-------- Dataset excerpts --------

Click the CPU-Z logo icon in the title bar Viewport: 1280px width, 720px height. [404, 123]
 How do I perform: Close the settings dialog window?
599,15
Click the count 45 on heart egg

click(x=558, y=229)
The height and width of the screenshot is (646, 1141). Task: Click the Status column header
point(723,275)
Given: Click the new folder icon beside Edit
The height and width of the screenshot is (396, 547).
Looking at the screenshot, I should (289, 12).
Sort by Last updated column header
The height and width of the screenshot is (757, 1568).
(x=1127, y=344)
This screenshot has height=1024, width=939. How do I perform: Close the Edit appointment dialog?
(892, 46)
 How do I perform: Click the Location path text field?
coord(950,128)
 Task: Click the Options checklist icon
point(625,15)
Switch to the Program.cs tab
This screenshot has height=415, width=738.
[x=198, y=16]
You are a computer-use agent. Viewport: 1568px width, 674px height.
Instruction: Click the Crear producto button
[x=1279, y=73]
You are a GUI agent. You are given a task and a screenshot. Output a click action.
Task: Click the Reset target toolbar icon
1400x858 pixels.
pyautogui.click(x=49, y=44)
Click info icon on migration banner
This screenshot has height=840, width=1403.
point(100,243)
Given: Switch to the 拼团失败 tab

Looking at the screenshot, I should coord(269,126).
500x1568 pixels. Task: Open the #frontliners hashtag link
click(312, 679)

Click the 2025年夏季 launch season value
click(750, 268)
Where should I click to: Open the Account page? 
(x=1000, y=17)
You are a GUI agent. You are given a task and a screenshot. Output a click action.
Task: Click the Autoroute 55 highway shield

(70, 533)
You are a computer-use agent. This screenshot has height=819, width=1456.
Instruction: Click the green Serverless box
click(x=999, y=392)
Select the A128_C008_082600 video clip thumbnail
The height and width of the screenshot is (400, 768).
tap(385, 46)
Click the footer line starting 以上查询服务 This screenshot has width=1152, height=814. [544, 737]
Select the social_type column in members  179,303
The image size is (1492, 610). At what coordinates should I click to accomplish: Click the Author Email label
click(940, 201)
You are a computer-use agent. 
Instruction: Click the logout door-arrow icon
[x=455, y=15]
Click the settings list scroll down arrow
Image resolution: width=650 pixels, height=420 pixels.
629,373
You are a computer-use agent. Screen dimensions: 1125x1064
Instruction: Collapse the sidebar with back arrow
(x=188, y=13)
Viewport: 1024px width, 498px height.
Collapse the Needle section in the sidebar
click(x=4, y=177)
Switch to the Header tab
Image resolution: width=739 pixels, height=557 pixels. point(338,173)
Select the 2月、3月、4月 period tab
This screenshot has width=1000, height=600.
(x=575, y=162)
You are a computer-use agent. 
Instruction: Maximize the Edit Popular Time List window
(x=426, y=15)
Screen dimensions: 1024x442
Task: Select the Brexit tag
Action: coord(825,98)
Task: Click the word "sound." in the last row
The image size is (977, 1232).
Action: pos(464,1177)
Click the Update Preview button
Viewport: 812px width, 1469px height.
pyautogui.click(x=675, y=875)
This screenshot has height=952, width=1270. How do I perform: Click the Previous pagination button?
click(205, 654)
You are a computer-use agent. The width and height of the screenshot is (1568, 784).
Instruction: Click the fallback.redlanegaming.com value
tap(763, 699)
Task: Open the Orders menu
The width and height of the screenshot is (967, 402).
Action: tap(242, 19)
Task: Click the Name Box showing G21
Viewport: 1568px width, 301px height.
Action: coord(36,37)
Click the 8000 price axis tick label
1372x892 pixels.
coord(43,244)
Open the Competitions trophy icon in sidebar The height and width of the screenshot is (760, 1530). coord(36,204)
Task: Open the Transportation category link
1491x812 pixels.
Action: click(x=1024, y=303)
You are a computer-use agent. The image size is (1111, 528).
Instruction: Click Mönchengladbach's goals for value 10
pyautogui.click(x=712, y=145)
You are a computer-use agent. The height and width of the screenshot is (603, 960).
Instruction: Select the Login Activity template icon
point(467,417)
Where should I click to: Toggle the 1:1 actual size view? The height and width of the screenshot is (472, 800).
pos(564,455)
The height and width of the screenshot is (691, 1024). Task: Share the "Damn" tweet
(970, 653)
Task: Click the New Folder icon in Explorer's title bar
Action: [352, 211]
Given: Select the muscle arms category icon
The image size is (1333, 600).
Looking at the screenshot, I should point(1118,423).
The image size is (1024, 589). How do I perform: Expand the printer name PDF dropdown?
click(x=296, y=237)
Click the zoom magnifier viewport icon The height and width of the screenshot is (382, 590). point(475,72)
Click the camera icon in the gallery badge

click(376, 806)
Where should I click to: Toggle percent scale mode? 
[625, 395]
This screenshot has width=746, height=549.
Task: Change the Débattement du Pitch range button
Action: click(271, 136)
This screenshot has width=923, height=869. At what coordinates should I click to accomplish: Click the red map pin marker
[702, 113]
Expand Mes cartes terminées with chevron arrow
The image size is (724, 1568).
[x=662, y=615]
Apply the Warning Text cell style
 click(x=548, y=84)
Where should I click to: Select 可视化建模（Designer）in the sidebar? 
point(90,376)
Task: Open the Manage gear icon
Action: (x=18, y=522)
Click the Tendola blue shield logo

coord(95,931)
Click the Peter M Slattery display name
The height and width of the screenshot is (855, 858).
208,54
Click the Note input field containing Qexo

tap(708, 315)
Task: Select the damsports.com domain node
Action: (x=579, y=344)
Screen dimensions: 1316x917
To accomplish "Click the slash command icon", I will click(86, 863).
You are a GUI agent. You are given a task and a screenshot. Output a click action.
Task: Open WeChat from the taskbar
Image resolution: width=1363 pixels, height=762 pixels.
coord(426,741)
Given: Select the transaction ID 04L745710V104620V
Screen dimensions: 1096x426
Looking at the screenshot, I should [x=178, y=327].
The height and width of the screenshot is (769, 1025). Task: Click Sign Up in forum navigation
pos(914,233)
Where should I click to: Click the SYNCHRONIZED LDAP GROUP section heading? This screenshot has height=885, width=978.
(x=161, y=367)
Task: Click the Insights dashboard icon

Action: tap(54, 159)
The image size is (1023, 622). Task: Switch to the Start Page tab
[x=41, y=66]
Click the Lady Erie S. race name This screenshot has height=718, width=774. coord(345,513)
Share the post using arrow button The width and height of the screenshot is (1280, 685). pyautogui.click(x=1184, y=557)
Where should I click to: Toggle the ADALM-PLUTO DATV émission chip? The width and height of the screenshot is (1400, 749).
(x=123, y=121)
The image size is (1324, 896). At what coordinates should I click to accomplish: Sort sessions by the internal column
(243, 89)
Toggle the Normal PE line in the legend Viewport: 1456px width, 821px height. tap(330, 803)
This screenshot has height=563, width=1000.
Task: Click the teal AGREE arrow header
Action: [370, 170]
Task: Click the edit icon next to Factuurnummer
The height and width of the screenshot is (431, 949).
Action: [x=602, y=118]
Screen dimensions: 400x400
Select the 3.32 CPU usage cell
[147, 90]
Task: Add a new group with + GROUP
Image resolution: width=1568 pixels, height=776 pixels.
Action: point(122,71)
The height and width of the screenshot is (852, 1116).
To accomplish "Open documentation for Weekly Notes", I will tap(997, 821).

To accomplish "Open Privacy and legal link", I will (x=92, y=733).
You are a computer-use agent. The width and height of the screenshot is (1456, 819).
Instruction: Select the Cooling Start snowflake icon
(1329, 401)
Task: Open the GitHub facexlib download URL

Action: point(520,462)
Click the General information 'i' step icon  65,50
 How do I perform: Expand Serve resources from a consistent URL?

--------

#### Direction
Reproduce all of the material above line for line, changing nothing.

#### Correct result
Click the CPU-Z logo icon in the title bar Viewport: 1280px width, 720px height. [404, 123]
 How do I perform: Close the settings dialog window?
599,15
Click the count 45 on heart egg

click(x=558, y=229)
The height and width of the screenshot is (646, 1141). Task: Click the Status column header
point(723,275)
Given: Click the new folder icon beside Edit
The height and width of the screenshot is (396, 547).
Looking at the screenshot, I should (289, 12).
Sort by Last updated column header
The height and width of the screenshot is (757, 1568).
(x=1127, y=344)
This screenshot has height=1024, width=939. How do I perform: Close the Edit appointment dialog?
(892, 46)
 How do I perform: Click the Location path text field?
coord(950,128)
 Task: Click the Options checklist icon
point(625,15)
Switch to the Program.cs tab
This screenshot has height=415, width=738.
[x=198, y=16]
You are a computer-use agent. Viewport: 1568px width, 674px height.
Instruction: Click the Crear producto button
[x=1279, y=73]
You are a GUI agent. You are given a task and a screenshot. Output a click action.
Task: Click the Reset target toolbar icon
1400x858 pixels.
pyautogui.click(x=49, y=44)
Click info icon on migration banner
This screenshot has height=840, width=1403.
point(100,243)
Given: Switch to the 拼团失败 tab

Looking at the screenshot, I should coord(269,126).
500x1568 pixels. Task: Open the #frontliners hashtag link
click(312, 679)

Click the 2025年夏季 launch season value
click(750, 268)
Where should I click to: Open the Account page? 
(x=1000, y=17)
You are a GUI agent. You are given a task and a screenshot. Output a click action.
Task: Click the Autoroute 55 highway shield

(70, 533)
You are a computer-use agent. This screenshot has height=819, width=1456.
Instruction: Click the green Serverless box
click(x=999, y=392)
Select the A128_C008_082600 video clip thumbnail
The height and width of the screenshot is (400, 768).
tap(385, 46)
Click the footer line starting 以上查询服务 This screenshot has width=1152, height=814. [544, 737]
Select the social_type column in members  179,303
The image size is (1492, 610). At what coordinates should I click to accomplish: Click the Author Email label
click(940, 201)
You are a computer-use agent. 
Instruction: Click the logout door-arrow icon
[x=455, y=15]
Click the settings list scroll down arrow
Image resolution: width=650 pixels, height=420 pixels.
629,373
You are a computer-use agent. Screen dimensions: 1125x1064
Instruction: Collapse the sidebar with back arrow
(x=188, y=13)
Viewport: 1024px width, 498px height.
Collapse the Needle section in the sidebar
click(x=4, y=177)
Switch to the Header tab
Image resolution: width=739 pixels, height=557 pixels. point(338,173)
Select the 2月、3月、4月 period tab
This screenshot has width=1000, height=600.
(x=575, y=162)
You are a computer-use agent. 
Instruction: Maximize the Edit Popular Time List window
(x=426, y=15)
Screen dimensions: 1024x442
Task: Select the Brexit tag
Action: coord(825,98)
Task: Click the word "sound." in the last row
The image size is (977, 1232).
Action: pos(464,1177)
Click the Update Preview button
Viewport: 812px width, 1469px height.
pyautogui.click(x=675, y=875)
This screenshot has height=952, width=1270. How do I perform: Click the Previous pagination button?
click(205, 654)
You are a computer-use agent. The width and height of the screenshot is (1568, 784).
Instruction: Click the fallback.redlanegaming.com value
tap(763, 699)
Task: Open the Orders menu
The width and height of the screenshot is (967, 402).
Action: tap(242, 19)
Task: Click the Name Box showing G21
Viewport: 1568px width, 301px height.
Action: coord(36,37)
Click the 8000 price axis tick label
1372x892 pixels.
coord(43,244)
Open the Competitions trophy icon in sidebar The height and width of the screenshot is (760, 1530). coord(36,204)
Task: Open the Transportation category link
1491x812 pixels.
Action: click(x=1024, y=303)
You are a computer-use agent. The image size is (1111, 528).
Instruction: Click Mönchengladbach's goals for value 10
pyautogui.click(x=712, y=145)
You are a computer-use agent. The height and width of the screenshot is (603, 960).
Instruction: Select the Login Activity template icon
point(467,417)
Where should I click to: Toggle the 1:1 actual size view? The height and width of the screenshot is (472, 800).
pos(564,455)
The height and width of the screenshot is (691, 1024). Task: Share the "Damn" tweet
(970, 653)
Task: Click the New Folder icon in Explorer's title bar
Action: [352, 211]
Given: Select the muscle arms category icon
The image size is (1333, 600).
Looking at the screenshot, I should point(1118,423).
The image size is (1024, 589). How do I perform: Expand the printer name PDF dropdown?
click(x=296, y=237)
Click the zoom magnifier viewport icon The height and width of the screenshot is (382, 590). point(475,72)
Click the camera icon in the gallery badge

click(376, 806)
Where should I click to: Toggle percent scale mode? 
[625, 395]
This screenshot has width=746, height=549.
Task: Change the Débattement du Pitch range button
Action: click(271, 136)
This screenshot has width=923, height=869. At what coordinates should I click to accomplish: Click the red map pin marker
[702, 113]
Expand Mes cartes terminées with chevron arrow
The image size is (724, 1568).
[x=662, y=615]
Apply the Warning Text cell style
 click(x=548, y=84)
Where should I click to: Select 可视化建模（Designer）in the sidebar? 
point(90,376)
Task: Open the Manage gear icon
Action: (x=18, y=522)
Click the Tendola blue shield logo

coord(95,931)
Click the Peter M Slattery display name
The height and width of the screenshot is (855, 858).
208,54
Click the Note input field containing Qexo

tap(708, 315)
Task: Select the damsports.com domain node
Action: (x=579, y=344)
Screen dimensions: 1316x917
To accomplish "Click the slash command icon", I will click(86, 863).
You are a GUI agent. You are given a task and a screenshot. Output a click action.
Task: Open WeChat from the taskbar
Image resolution: width=1363 pixels, height=762 pixels.
coord(426,741)
Given: Select the transaction ID 04L745710V104620V
Screen dimensions: 1096x426
Looking at the screenshot, I should [x=178, y=327].
The height and width of the screenshot is (769, 1025). Task: Click Sign Up in forum navigation
pos(914,233)
Where should I click to: Click the SYNCHRONIZED LDAP GROUP section heading? This screenshot has height=885, width=978.
(x=161, y=367)
Task: Click the Insights dashboard icon

Action: tap(54, 159)
The image size is (1023, 622). Task: Switch to the Start Page tab
[x=41, y=66]
Click the Lady Erie S. race name This screenshot has height=718, width=774. coord(345,513)
Share the post using arrow button The width and height of the screenshot is (1280, 685). pyautogui.click(x=1184, y=557)
Where should I click to: Toggle the ADALM-PLUTO DATV émission chip? The width and height of the screenshot is (1400, 749).
(x=123, y=121)
The image size is (1324, 896). At what coordinates should I click to accomplish: Sort sessions by the internal column
(243, 89)
Toggle the Normal PE line in the legend Viewport: 1456px width, 821px height. tap(330, 803)
This screenshot has height=563, width=1000.
Task: Click the teal AGREE arrow header
Action: [370, 170]
Task: Click the edit icon next to Factuurnummer
The height and width of the screenshot is (431, 949).
Action: [x=602, y=118]
Screen dimensions: 400x400
Select the 3.32 CPU usage cell
[147, 90]
Task: Add a new group with + GROUP
Image resolution: width=1568 pixels, height=776 pixels.
Action: point(122,71)
The height and width of the screenshot is (852, 1116).
To accomplish "Open documentation for Weekly Notes", I will tap(997, 821).

To accomplish "Open Privacy and legal link", I will (x=92, y=733).
You are a computer-use agent. The width and height of the screenshot is (1456, 819).
Instruction: Select the Cooling Start snowflake icon
(1329, 401)
Task: Open the GitHub facexlib download URL

Action: point(520,462)
Click the General information 'i' step icon  65,50
 How do I perform: Expand Serve resources from a consistent URL?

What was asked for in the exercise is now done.